BY SIYA SCINDIA, junior
Ever since the iPhone X came out in 2017, we have all become familiar with the concept of facial recognition technology. iPhone X users can now simply look into their phones’ front cameras and, like magic, unlock their devices. But our phones are not the only devices keeping track of our facial features. Facial recognition technology is now becoming increasingly prevalent in airports, hotels, concert venues, and even local supermarkets. In recent decades, facial recognition technology has become integrated into airport security. High-speed 3-D face capture technology can scan the faces of thousands of people every day at airport terminals. Cameras with this technology take pictures of passengers getting ready to board a flight and create maps of their faces. These face-maps can then verify the identity of passengers as they are matched with previously taken images of the passengers. While facial recognition technology may allow passengers to breeze through the plane-boarding process by making bag checking and boarding much more efficient, it raises serious questions regarding privacy, consent, and potential abuse.
Fingerprint scanning and eye tracking have long been used as biometric identification methods, but, unlike facial recognition, they do not raise concerns about surveillance. Facial recognition technology allows the government and private agencies to create databases with photos of millions of people. These photos can then be used to recognize people of interest in real time. In fact, the Department of Homeland Security is already assembling a biometric database called Homeland Advanced Recognition Technology. The National Security Agency stores the faces of millions of people from the Internet, primarily from social media sites like Facebook. This is especially concerning because it means that merely posting a picture online enables government agencies to track a person’s every move.

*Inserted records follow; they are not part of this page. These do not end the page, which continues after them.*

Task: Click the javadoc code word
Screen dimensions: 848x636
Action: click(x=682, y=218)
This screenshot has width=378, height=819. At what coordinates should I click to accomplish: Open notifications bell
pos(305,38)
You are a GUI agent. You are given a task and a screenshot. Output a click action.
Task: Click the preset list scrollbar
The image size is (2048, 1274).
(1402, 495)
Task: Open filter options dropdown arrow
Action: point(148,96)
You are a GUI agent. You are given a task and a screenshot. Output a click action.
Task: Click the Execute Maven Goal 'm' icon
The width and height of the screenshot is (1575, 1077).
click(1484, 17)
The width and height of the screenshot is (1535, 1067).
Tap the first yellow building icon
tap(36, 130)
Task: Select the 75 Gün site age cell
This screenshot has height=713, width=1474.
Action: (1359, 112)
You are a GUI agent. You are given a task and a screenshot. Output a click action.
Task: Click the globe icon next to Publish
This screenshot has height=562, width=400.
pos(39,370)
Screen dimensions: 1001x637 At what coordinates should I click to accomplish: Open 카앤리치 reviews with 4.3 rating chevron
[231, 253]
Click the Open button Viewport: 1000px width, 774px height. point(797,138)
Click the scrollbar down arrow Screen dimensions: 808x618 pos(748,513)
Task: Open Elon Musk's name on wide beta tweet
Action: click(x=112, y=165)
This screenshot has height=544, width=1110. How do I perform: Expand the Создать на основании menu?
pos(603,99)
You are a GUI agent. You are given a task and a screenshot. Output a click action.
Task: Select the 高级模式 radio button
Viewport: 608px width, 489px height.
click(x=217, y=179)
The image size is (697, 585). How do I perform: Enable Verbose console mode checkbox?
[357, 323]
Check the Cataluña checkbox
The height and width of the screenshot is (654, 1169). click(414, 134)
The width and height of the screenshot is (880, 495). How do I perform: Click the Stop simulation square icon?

Proponents of facial recognition technology argue that constructing and maintaining a facial recognition database will keep people safe by allowing the government to more easily keep tabs on people of interest, primarily criminal suspects. It may also allow the government to better identify someone involved in shoplifting or running a red light. At the same time, however, the technology also threatens every individual’s rights and freedoms. Matt Cage, a lawyer for the American Civil Liberties Union (ACLU), says that the technology “provides [the] government with unprecedented power to track people going about their daily lives.
That’s incompatible with a healthy democracy.” If facial recognition becomes widely used throughout American cities and businesses, it will become hard for one to stay secret in public. People will not feel comfortable stepping out of the house to perform daily tasks, much less attending events such as political protests. Privacy will consequently become a foreign concept of the past.
Facial recognition technology also gives rise to questions about consent. As with DNA sequencing, this technology records biological data. There are several questions surrounding the ethicality of facial recognition technology: who has the right to use this data and for what purpose? And just like other biometrics, wouldn’t it be wrong to record this information without receiving an individual’s consent first? Shouldn’t only those who have agreed to having their faces scanned and catalogued be eligible to have this technology used on them?
The power to surveil that comes with facial recognition technology also comes with the potential for abuse. Cameras with facial recognition abilities could be misused to target certain groups, such as immigrants or low-income communities. Mr. Cage of the ACLU claims that such a case already exists in China, where facial recognition is being used to monitor the Uighurs, a Muslim minority group. Software like this is crucial to the Chinese government’s classified and privy cameras to single them out based u p o n t h e i r appearance and keep track of their whereabouts. This allows police and law enforcement to specifically target Uighurs, which could pave the way for an era of “automated racism.” Minorities are also affected simply by the way facial recognition applications are programmed. Studies have shown that facial recognition programs, such as Rekognition by Amazon, as well as other programs from IBM and Microsoft, are much better at identifying white male faces as opposed to female faces or faces of people of color. The ACLU and other nonprofit organizations have called on these companies to stop selling their facial recognition technology because it could result in incorrect identification of criminal suspects and unwarranted arrests, perpetuating stereotypes that already exist in law enforcement.
Facial recognition poses another threat: security. Not only have hackers attempted to gain access to massive databases of faces, but companies have accidentally leaked them. For example, in China, a company called SenseNets left a database unprotected and available for the world to see. The database, notably used to track the Uighur population, contained many pieces of personal information (such as birthdays, addresses, employers, gender, location data, nationality, and more) as well as photos of some 2.5 million Chinese citizens being tracked. Such leaks pose a threat to public security, and companies should do better to protect such personal information. With the increasing prevalence of facial recognition technology to perform more and more everyday tasks, hacks and leaks may pose a serious threat to the public.
Currently, several concerns regarding privacy, consent, and the potential for abusing stored information surround facial recognition technology. Given its many flaws, facial recognition technology and the policies surrounding it clearly need to be improved if they are to be incorporated into society on a larger scale in the future. This is not to say that we should simply disregard the technology altogether, as it certainly has benefits when it comes to keeping people safe. What the global community should do, however, is to continue to improve facial recognition technology and propose policies and legislation preventing its abuse and misuse; this would allow the global community to use it more effectively it to its advantage without having to compromise on the right to privacy and other basic liberties that should be afforded to every citizen of the world.